## Work required
Nothing outside the range below should be printed. Output exactly the lines from the line with "Open Chromium browser from the dock" to the line with "Click the Mirassol club crest", both included.

[Start of section]

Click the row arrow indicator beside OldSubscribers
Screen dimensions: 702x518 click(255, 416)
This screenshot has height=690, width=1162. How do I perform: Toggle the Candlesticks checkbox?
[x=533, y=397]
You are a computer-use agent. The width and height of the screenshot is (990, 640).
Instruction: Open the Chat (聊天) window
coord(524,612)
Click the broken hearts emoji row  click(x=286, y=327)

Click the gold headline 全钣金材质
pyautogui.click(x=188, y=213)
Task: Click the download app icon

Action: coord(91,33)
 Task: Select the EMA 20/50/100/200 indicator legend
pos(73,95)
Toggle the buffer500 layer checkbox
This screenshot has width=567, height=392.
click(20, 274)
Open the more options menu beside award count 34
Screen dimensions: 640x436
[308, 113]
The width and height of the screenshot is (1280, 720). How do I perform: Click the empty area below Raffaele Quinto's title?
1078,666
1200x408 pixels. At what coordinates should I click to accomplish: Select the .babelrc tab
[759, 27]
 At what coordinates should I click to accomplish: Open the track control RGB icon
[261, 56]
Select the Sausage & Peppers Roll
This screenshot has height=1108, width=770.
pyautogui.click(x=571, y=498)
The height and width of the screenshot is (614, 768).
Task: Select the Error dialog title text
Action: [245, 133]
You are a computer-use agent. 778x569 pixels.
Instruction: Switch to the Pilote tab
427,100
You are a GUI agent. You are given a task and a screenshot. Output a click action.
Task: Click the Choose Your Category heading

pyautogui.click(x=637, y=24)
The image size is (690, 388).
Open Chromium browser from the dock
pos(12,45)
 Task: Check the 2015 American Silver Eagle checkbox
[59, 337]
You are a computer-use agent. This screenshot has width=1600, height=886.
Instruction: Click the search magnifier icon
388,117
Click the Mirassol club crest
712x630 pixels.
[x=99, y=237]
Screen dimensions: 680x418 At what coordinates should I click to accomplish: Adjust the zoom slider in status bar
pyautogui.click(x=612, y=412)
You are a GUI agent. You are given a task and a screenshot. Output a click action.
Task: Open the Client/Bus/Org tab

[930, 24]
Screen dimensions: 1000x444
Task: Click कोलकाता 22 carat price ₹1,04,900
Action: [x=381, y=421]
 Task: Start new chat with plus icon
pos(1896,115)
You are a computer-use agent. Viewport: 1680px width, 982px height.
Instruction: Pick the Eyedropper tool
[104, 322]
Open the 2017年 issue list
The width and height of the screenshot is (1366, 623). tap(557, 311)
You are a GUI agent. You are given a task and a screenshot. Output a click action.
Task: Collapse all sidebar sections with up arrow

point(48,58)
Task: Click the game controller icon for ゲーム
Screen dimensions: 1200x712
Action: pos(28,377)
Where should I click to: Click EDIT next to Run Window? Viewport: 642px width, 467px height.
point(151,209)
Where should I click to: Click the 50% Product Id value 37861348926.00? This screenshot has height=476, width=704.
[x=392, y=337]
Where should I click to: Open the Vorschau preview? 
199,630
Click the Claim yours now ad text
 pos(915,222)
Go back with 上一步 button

[End of section]

## Exercise answer
Open Chromium browser from the dock
pos(12,45)
 Task: Check the 2015 American Silver Eagle checkbox
[59, 337]
You are a computer-use agent. This screenshot has width=1600, height=886.
Instruction: Click the search magnifier icon
388,117
Click the Mirassol club crest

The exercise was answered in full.